Fowler Fitness Principles:
- “That’s the biggest thing that I preach all the time… if you have the principles down, everything pretty much comes easy after that.”
- Holistic: “Accounting for everything in training that needs to be accounted for to be successful.”
- “There is a time and place for anecdotes and personal experience… but ultimately, you need to start with science.”
Where we get it wrong in S&C:
Wasting time with low stimulus training.
- “Athletes have a limited amount of time to spend in the gym.”
- “Most people’s training is an opportunity cost… most of the things that people are doing in their training shouldn’t be in there.”
- Snap Downs. “How is that a good use of your time?”
- Pallof Press. “The stimulus that you’re getting from that probably doesn’t even remotely compare to something like a heavy wood chop or a flywheel rotation.”
- Speed Ladders. “It trains the neuromuscular system, the stretch shortening cycle… and I could name probably 20 other things that train those systems 10 times more effectively.”
- “As long as it involves some type of movement, you’ll find somebody trying to justify it.”
We’re not holding people accountable.
- People getting away with guru-ism.
- Injury Prevention as a catch phrase. “Nobody ever says anything about it… We’re not accurate. We just throws things out there arbitrarily.”
- Asymmetries or left-right imbalances. “It’s not really injury predictive.”
Ideas on Specificity:
- Too much volume of specific tasks. “Maybe sometimes we need anti-specificity.” “We need to be feeding them what they’re not getting.”
- How long can general training work? “It can work a lot longer than most people think that it can. Most people haven’t pushed general development or strength to the level that they need to yet.”
- “Sometimes we focus on specifics too much.” We don’t get the full general development.
Exercise Selection:
- Rear Delt Exercise. “You only have time for one exercise.” “I’m not gonna do a band pull apart.” “We’re gonna be doing a side lying delt raise.” Strength curve will stimulate the most amount of muscle possible with the least amount of volume.

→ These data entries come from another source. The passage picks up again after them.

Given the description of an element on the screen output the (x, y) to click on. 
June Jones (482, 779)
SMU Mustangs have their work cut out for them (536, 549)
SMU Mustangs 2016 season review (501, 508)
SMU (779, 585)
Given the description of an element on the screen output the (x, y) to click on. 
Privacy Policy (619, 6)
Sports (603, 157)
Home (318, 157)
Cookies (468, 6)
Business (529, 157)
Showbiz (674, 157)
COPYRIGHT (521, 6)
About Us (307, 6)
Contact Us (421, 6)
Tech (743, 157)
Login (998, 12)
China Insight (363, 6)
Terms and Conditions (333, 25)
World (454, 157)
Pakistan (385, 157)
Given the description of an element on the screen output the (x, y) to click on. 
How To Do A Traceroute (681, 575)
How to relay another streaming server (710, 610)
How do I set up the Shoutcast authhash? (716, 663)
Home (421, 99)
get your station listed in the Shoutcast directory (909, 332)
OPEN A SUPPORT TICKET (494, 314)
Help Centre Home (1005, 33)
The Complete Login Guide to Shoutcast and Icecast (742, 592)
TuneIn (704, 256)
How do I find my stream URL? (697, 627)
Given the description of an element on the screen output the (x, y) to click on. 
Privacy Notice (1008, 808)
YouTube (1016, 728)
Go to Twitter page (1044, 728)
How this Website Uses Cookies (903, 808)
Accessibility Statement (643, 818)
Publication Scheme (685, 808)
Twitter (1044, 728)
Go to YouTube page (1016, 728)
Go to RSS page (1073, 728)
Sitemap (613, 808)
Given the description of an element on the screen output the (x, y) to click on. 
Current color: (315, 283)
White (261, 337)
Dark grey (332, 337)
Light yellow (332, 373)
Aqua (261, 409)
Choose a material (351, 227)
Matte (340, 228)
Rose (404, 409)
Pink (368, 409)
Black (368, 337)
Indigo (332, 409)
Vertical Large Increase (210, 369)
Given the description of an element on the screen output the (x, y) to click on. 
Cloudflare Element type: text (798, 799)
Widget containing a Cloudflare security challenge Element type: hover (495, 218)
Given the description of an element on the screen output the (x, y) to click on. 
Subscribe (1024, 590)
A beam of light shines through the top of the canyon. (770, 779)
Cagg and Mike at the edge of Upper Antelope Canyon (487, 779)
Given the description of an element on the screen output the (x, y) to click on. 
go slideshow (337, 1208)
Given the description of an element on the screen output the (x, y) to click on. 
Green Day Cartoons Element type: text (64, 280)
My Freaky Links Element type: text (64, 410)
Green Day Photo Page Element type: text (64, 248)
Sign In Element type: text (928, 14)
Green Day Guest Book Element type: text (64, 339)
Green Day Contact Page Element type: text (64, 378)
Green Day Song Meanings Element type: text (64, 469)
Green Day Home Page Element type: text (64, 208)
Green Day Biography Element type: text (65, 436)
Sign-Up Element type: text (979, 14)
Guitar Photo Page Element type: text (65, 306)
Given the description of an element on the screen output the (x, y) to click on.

- “You can do a lot less by choosing exercises that are stimulating what you want a little more effectively.”
The need for Variation:
- You develop skills smoother. “Nervous system fills in those grey areas where technique starts to break down.”
- Monotony. “The more I practice something, the more it grows stale, and the more I burnout.”
- Minimum Effective Dose. “Variation is a good segue into that.”
- Using Variation but staying Specific. “We’re always varying the times, intensity ranges, the volume… but we’re always doing something similar.”
Health before Performance:
- Determining health without Tests/Assessments. “I kinda base on observation and what they’re telling me.
- Keep quality of performance high to maintain long-term health. “What’s the heaviest you can go with very little breakdown.”
- “One of the biggest killers of progress is just being beat up.”
Why we should use isolation exercises:
- “You’re never fully isolating something.” Bicep curl gets the wrist flexors, fingers, and shoulders (isometrically to stabilize).
- “Isolation exercises as more of emphasizing something rather than fully isolating it.”
- The argument against isolation doesn’t really make sense. “You’re fundamentally doing that (isolation) by being in a gym and by engaging in forms of exercise other than your sport.”
Reducing injuries:
- “Holistic.”
- “It’s never gonna come down to one specific thing.”
- “You always have to zoom in and then you have to zoom back out.”